@annadata/capacitor-mqtt-quic 0.1.0

package/README.md

@@ -0,0 +1,399 @@
+# @annadata/capacitor-mqtt-quic
+
+MQTT-over-QUIC Capacitor plugin for iOS and Android. Uses ngtcp2 for QUIC on native; MQTT over WebSocket (WSS) fallback on web.
+
+**Features:**
+- ✅ **MQTT 5.0** support with full properties and reason codes
+- ✅ **MQTT 3.1.1** support (backward compatible)
+- ✅ Automatic protocol negotiation (tries 5.0, falls back to 3.1.1)
+- ✅ QUIC transport (ngtcp2) - currently using stubs (see ngtcp2 build section)
+- ✅ Transport abstraction (StreamReader/StreamWriter)
+- ✅ Full MQTT client API (connect, publish, subscribe, unsubscribe, disconnect)
+
+## Structure
+
+- **Phase 1**: MQTT protocol layer (Swift/Kotlin) - **Complete** ✅
+  - MQTT 3.1.1 protocol implementation
+  - MQTT 5.0 protocol implementation with properties and reason codes
+  - Transport abstraction (StreamReader/StreamWriter)

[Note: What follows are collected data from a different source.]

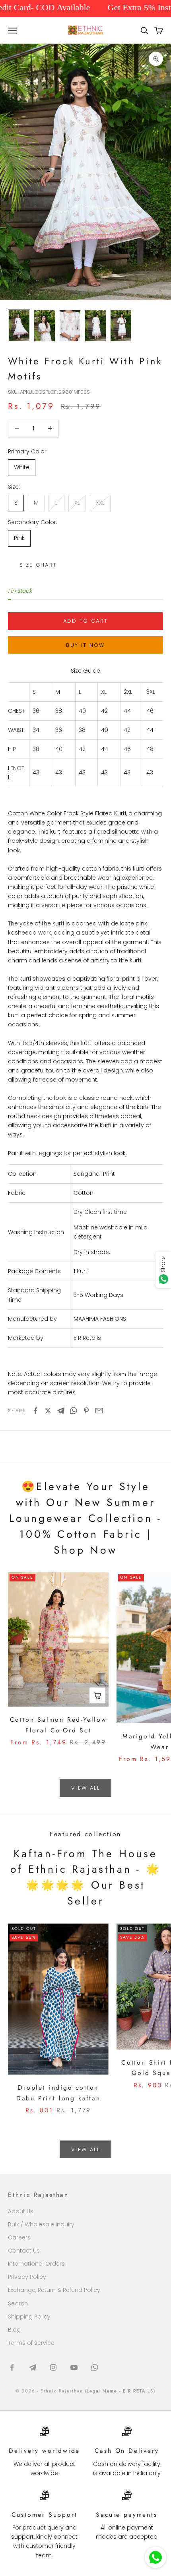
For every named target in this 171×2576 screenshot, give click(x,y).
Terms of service (31, 2343)
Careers (19, 2237)
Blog (14, 2330)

+- **Phase 2**: QUIC transport (ngtcp2) + stream adapters - **In Progress** ⏳
+  - Currently uses stub implementations for testing
+  - See [NGTCP2_INTEGRATION_PLAN.md](./NGTCP2_INTEGRATION_PLAN.md) for build instructions
+- **Phase 3**: MQTT client API + Capacitor plugin bridge - **Complete** ✅
+- **Phase 4**: Platform integration in annadata-production - **Complete** ✅
+
+## Plugin API
+
+### Basic Usage (MQTT 3.1.1)
+
+```ts
+import { MqttQuic } from '@annadata/capacitor-mqtt-quic';
+
+// Connect
+await MqttQuic.connect({
+  host: 'mqtt.example.com',
+  port: 1884,
+  clientId: 'my-client-id',
+  username: 'user',
+  password: 'pass',
+  cleanSession: true,
+  keepalive: 60
+});
+
+// Publish
+await MqttQuic.publish({
+  topic: 'sensors/temperature',
+  payload: '25.5',
+  qos: 1,
+  retain: false
+});
+
+// Subscribe
+await MqttQuic.subscribe({
+  topic: 'sensors/+',
+  qos: 1
+});
+
+// Unsubscribe
+await MqttQuic.unsubscribe({ topic: 'sensors/+' });
+
+// Disconnect
+await MqttQuic.disconnect();
+```
+
+### TLS Certificate Verification (QUIC)
+
+QUIC requires TLS 1.3 and certificate verification is **enabled by default**.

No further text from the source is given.